■ Consignes:
(a) Les affirmations suivantes s'accordent-elles avec le texte sur la révolution et l'alternative ? Répondez par oui ou non pour chacune, en citant mot pour mot les termes du texte qui tranchent.
(i) La révolution politique commence par conserver la constitution en l'état.
(ii) L'alternative consiste à supprimer en sachant exactement quoi mettre à la place.
(iii) L'alternance repose sur la croyance que la valeur des institutions dépend de celle des hommes chargés de les appliquer.
(b) Donnez la suite du texte sur la révolution et l'alternative, en reprenant après sa dernière phrase.

La révolution comporte deux aspects fondamentaux. Politique, elle consiste à modifier profondément le droit, car on ne saurait aspirer à transformer le monde en commençant par conserver la constitution, c’est-à-dire la loi fondamentale, en l’état. Sociale, la révolution vise, par-delà le droit, la transformation de l’économie, des rapports sociaux qui s’y greffent et l’accompagnent, de la vie, et des liens à la nature.
C’est la démarche ainsi entendue qui porte en germe l’alternative, laquelle dit en somme qu’on ne supprime que ce qu’on peut remplacer; qu’on peut ôter le chef d’État en exercice, mais sans supprimer la possibilité d’officier de même qu’il a pu le faire, lui; qu’il faut donc s’assurer de la faisabilité, non pas d’une autre pratique de la politique, c’est-à-dire une de plus, mais d’une pratique autre du/de la politique, c’est-à-dire une praxis inédite, distincte et différente non seulement par sa forme, mais en outre et surtout par sa nature, c’est-à-dire sa substance, son contenu. C’est cela l’alternative : supprimer en sachant exactement quoi mettre à la place de ce qui est supprimé. C’est différent du « ôte-toi de là que je m’y mette ».
Pour le dire autrement, l’alternance repose sur la croyance que la valeur des institutions dépend de celle des hommes préposés à leur application ; disposant de tels hommes vertueux, il n’y aurait plus nul besoin de s’embarrasser de grands bouleversements des structures institutionnelles, une simple régulation administrative dépolitisée suffisant amplement à la bonne gestion politique du pays ; de mauvaises lois pourraient donc, entre de bonnes mains, produire éventuellement des effets humainement et socialement satisfaisants, du moins en principe ; il faudrait par suite orchestrer de vastes déplacements d’hommes sur la scène politique, l’arrière-pensée étant qu’il en résultera un meilleur fonctionnement des mêmes institutions conservées en l’état, du moment que ce qui est en cause, c’est la ‘’gestion’’ des hommes au pouvoir.

■ Informations fournies:
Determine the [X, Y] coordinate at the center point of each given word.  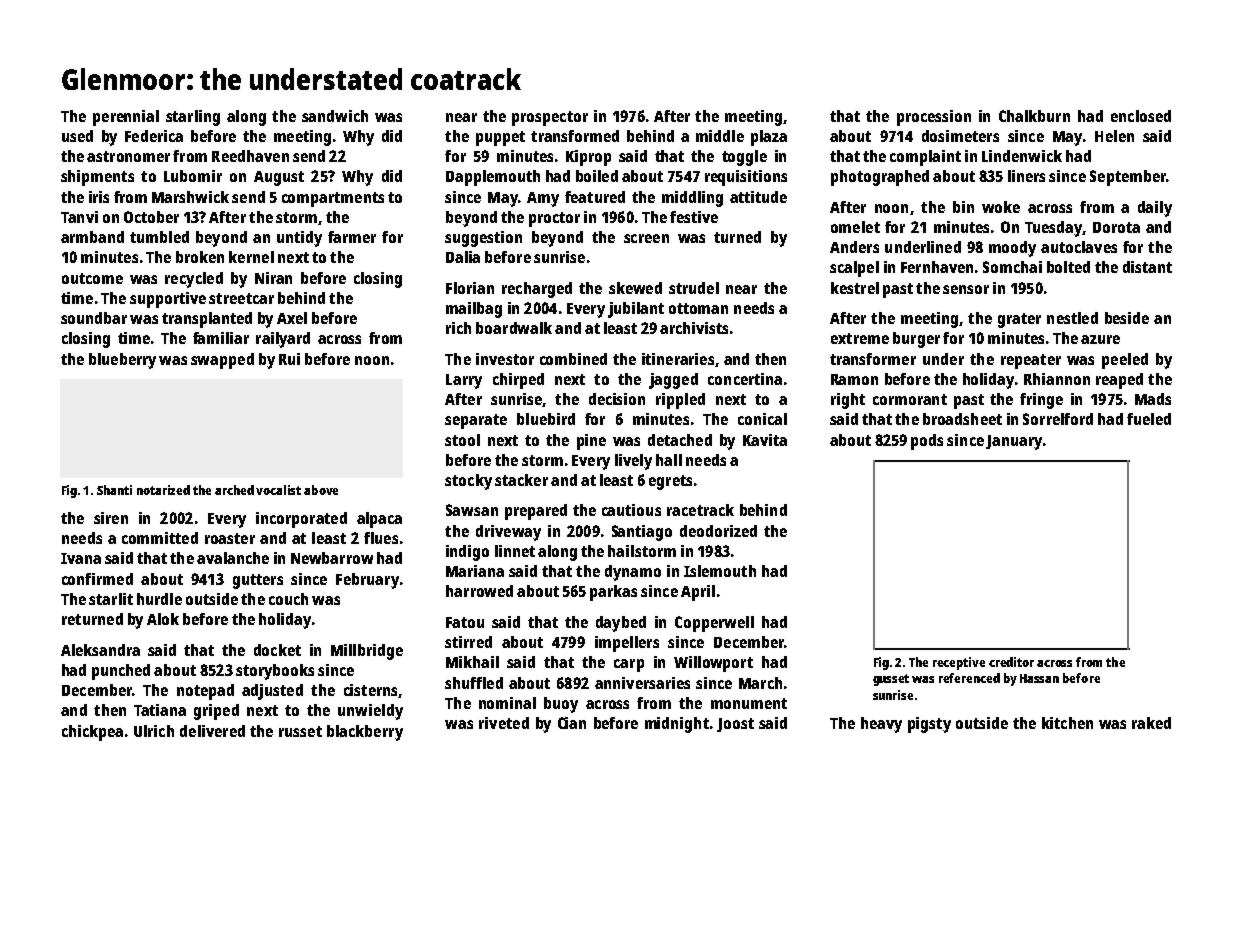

■ Résultats dans l'ordre:
(a)
(i) Non : « on ne saurait aspirer à transformer le monde en commençant par conserver la constitution, c’est-à-dire la loi fondamentale, en l’état »
(ii) Oui : « C’est cela l’alternative : supprimer en sachant exactement quoi mettre à la place de ce qui est supprimé. »
(iii) Oui : « l’alternance repose sur la croyance que la valeur des institutions dépend de celle des hommes préposés à leur application »

(b)
L’alternative, certes, admet bien que ce que nous faisons dépend de ce que nous savons ; il faut donc impulser le mouvement des idées, qui enclenchera celui des esprits, à partir duquel s’obtiendra celui des institutions. Autrement dit, il faut informer au double sens d’apporter des informations en vue de donner forme concrète à une conduite consécutive ; mais toutes les informations et par suite toutes les formations ne se valent pas ; elles n’ont pas davantage la même portée ; elles n’ont ni la même signification ni la même valeur, et n’enveloppent pas non plus les mêmes effets. Elles ne sauraient, en conséquence, conduire à élaborer les mêmes institutions. Mauvaise, une institution ne pourrait que sécréter un comportement mauvais lui aussi, et par suite, nocif pour les hommes et la société. Bonne en revanche, une institution autoriserait la promotion de conduites bonnes elles aussi, du moins en principe ; de sorte qu’une conduite mauvaise ne pourrait alors relever que de son dysfonctionnement accidentel, contingent, et non pas nécessaire, systématique, sa marche étant globalement satisfaisante par ailleurs. Relevant de l’exception et non pas de la règle, les tares individuelles ne sauraient alors hypothéquer le fonctionnement normal d’institutions prévues pour vivre au-delà de l’expression personnalisée que tels hommes ou tels autres peuvent lui imprimer à tel moment ou à tel autre, le principe de continuité, administrative entre autres, énonçant précisément que les hommes passent, et les institutions demeurent.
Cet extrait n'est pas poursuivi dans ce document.